Note it's always the hard requirement for live migration that *all
states* should be migrated no matter what the implementation it is
going to be. The current 3-netdev model is remote to be useful for
real world scenario and it has no advantage compared to using
userspace generic bonding.
-Siwei
> on how to hide
> the lower netdevs, we could make it as another feature bit to hide lower
> netdevs once
> we have an acceptable solution.
>
^ permalink raw reply
* Re: [virtio-dev] Re: [RFC PATCH 2/3] netdev: kernel-only IFF_HIDDEN netdevice
From: Samudrala, Sridhar @ 2018-04-19 6:10 UTC (permalink / raw)
To: Michael S. Tsirkin
Cc: Alexander Duyck, virtio-dev, Jiri Pirko, Jakub Kicinski, Netdev,
virtualization, Siwei Liu, David Ahern, si-wei liu, David Miller
In-Reply-To: <20180419080215-mutt-send-email-mst@kernel.org>
On 4/18/2018 10:07 PM, Michael S. Tsirkin wrote:
> On Wed, Apr 18, 2018 at 10:00:51PM -0700, Samudrala, Sridhar wrote:
>> On 4/18/2018 9:41 PM, Michael S. Tsirkin wrote:
>>> On Wed, Apr 18, 2018 at 04:33:34PM -0700, Samudrala, Sridhar wrote:
>>>> On 4/17/2018 5:26 PM, Siwei Liu wrote:
>>>>> I ran this with a few folks offline and gathered some good feedbacks
>>>>> that I'd like to share thus revive the discussion.
>>>>>
>>>>> First of all, as illustrated in the reply below, cloud service
>>>>> providers require transparent live migration. Specifically, the main
>>>>> target of our case is to support SR-IOV live migration via kernel
>>>>> upgrade while keeping the userspace of old distros unmodified.
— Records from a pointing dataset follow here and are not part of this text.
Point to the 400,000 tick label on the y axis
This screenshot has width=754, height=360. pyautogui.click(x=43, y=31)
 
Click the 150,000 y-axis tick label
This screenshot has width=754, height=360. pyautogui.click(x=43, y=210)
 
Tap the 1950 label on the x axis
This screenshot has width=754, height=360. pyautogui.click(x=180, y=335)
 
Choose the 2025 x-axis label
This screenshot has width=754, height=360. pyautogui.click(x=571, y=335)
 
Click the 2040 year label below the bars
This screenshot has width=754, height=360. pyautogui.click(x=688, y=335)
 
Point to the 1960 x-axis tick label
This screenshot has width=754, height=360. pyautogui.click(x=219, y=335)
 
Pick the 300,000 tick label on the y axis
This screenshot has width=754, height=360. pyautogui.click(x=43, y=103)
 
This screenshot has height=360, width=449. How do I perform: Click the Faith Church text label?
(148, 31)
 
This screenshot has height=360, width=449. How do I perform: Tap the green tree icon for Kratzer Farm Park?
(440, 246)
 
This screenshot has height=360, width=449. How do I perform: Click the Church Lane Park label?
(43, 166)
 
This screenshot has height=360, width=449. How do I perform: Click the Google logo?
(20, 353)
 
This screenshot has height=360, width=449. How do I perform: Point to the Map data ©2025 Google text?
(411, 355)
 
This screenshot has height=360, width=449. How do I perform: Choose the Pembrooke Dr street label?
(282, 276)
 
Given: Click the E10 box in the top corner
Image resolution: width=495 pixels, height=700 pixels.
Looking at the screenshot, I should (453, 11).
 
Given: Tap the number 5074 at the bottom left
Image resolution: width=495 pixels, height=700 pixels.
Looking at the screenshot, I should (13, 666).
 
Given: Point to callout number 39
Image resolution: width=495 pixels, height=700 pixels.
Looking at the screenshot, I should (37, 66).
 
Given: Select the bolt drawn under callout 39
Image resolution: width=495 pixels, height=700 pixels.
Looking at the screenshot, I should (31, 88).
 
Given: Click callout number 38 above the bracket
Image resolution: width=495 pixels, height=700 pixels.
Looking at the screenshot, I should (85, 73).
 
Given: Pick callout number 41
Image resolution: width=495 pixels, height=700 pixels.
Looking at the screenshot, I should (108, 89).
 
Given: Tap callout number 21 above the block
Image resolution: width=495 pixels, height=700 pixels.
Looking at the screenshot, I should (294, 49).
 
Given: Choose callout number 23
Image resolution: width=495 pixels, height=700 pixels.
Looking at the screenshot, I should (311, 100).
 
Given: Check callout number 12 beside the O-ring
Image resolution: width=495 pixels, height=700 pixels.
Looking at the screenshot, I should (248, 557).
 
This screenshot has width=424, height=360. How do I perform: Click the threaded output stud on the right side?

If it's
>>>>> because this use case is not appealing enough for the mainline to
>>>>> adopt, I will shut up and not continue discussing, although
>>>>> technically it's entirely possible (and there's precedent in other
>>>>> implementation) to do so to benefit any cloud service providers.
>>>>>
>>>>> If it's just the implementation of hiding netdev itself needs to be
>>>>> improved, such as implementing it as attribute flag or adding linkdump
>>>>> API, that's completely fine and we can look into that. However, the
>>>>> specific issue needs to be undestood beforehand is to make transparent
>>>>> SR-IOV to be able to take over the name (so inherit all the configs)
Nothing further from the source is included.